Ecológicamente estamos en un punto sin retorno: ya no se trata de conservar, sino de reponer lo que hemos destruido, cosa que implica un esfuerzo mayor al que no emprendimos durante décadas: en poco tiempo agujeramos el cielo, secamos los ríos, aplanamos los bosques y extinguimos especies. No, no venimos del buen mono, sino de las devastadoras langostas. Tal vez los únicos sitios que se mantendrán a salvo serán los que pasen por alto los contratistas, las empresas de extracción y grandes conglomerados comerciales. La mina abandonada, el arroyo desahuciado y la semilla estéril son las imágenes precisas de un “progreso” que resultó cordial con los abuelos, irritable con los padres y colérico con l@s niet@s.

¿Y si en lugar de cambiar al mundo, mejor intentamos cambiar nosotr@s? Las industrias culturales trabajan para que pensemos que pensamos: liberándonos de la ardua libertad, nos ofrecen cómodos atajos para acceder a los sentidos del mundo, ya embotellados y digeridos. Es aberrante la ubicuidad de sus mecanismos de control. Acaso la tragedia del revolucionario de este siglo no será tener que matar para que prevalezca la vida, sino sucumbir al suicidio, la locura o el autismo. El reigicídio, el deicídio y el ludismo no alcanzan cuando el trono está vacío, el altar hueco y el principio de movimiento es la máquina.

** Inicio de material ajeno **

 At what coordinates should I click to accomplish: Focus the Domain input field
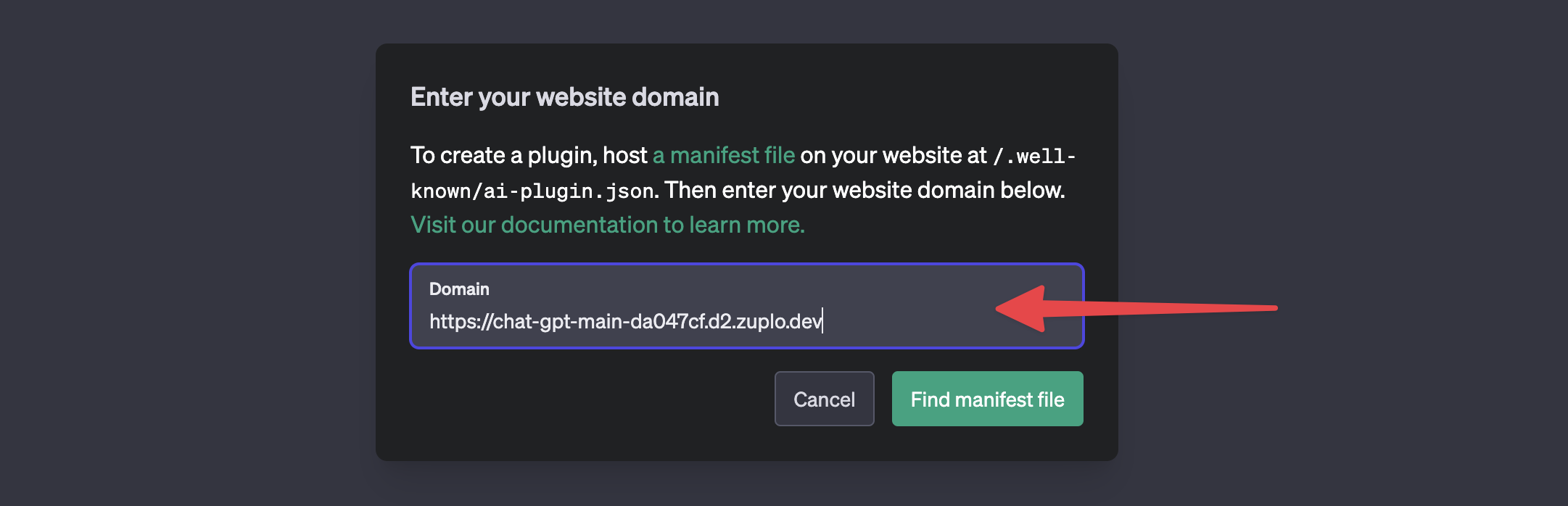click(907, 320)
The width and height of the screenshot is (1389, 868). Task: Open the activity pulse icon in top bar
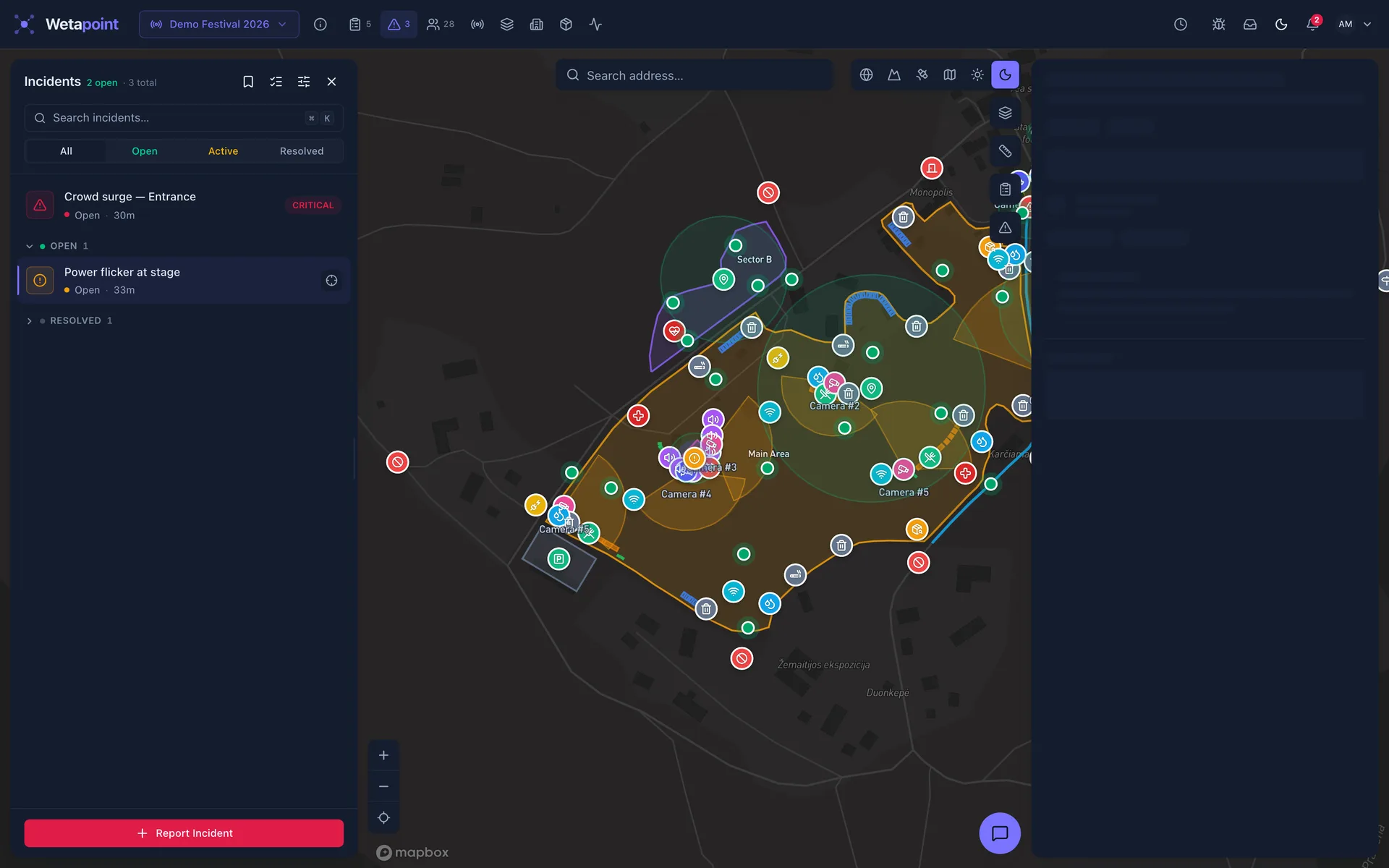point(595,24)
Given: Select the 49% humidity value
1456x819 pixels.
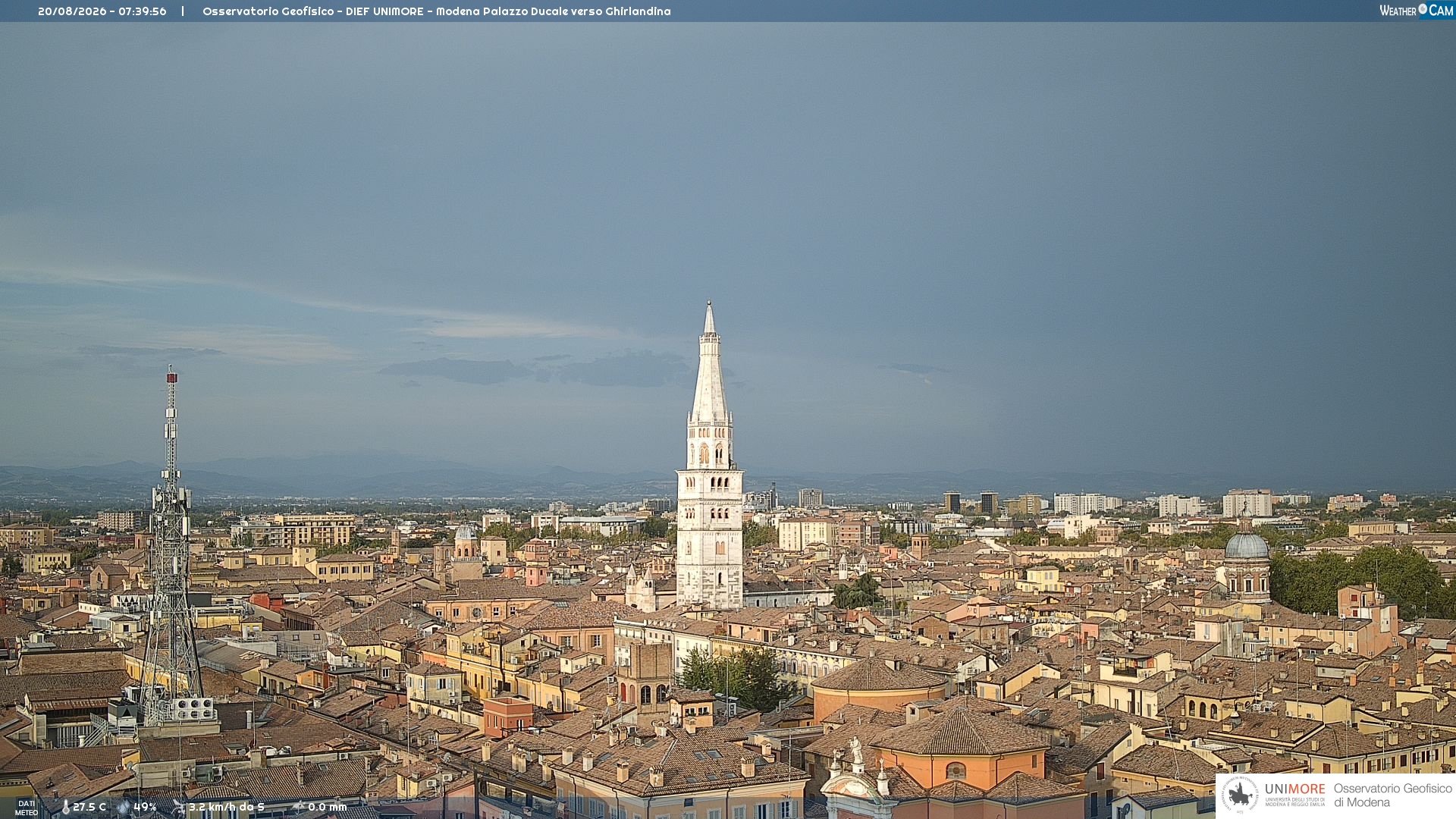Looking at the screenshot, I should [145, 807].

El panorama de esta juventud es un desierto suprematista: negro sobre negro y rojo sobre rojo. Aún así… ¡la desilusión es la gran instigadora de la ilusión!

Nos toca vivir al calor de los hornos de la historia, forjarnos a nuestra manera al borde del desgarramiento. Cuando el mundo está al rojo vivo nos muestra la verdadera desesperación, pero luego la desesperación nos muestra la verdad del mundo: siempre hay espacio para una última tentativa. Aún así, algunos serán heridos por el desconsuelo demasiado pronto, mientras otros se mantendrán al margen de su circunstancia hasta que puedan, cuando la realidad los alcance. Unos más serán los incansables, los necesarios. Tendremos nuestras estatuas y silencios, nuestros panteones de ilusiones, nuestros despropósitos e incoherencias, nuestras victorias y revanchas…

Un lánguido atardecer es lo más parecido a un cruce de siglos: es el momento turbulento de una conversación entre dos fuerzas. Nosotros despertamos en esta era bajo el signo del fuego, como un cigarro que se enciende para la muerte; regresaremos a la oscuridad de la misma forma que una luciérnaga se va diluyendo en el estómago de una rana. Por lo pronto aquí estamos, temblando en nuestras botas mortales, con el único signo favorable de haber tenido un encuentro fortuito en las plazas de un país que se cae a pedazos. Acaso un resquicio de luz es que estamos bullendo siempre y algunas veces zumbamos.

Estando las cosas como están, parece que la única salida es hacer una declaración de fe. La mía es discreta:

-“Vaya, ¡aquí realmente hace mucho calor!”.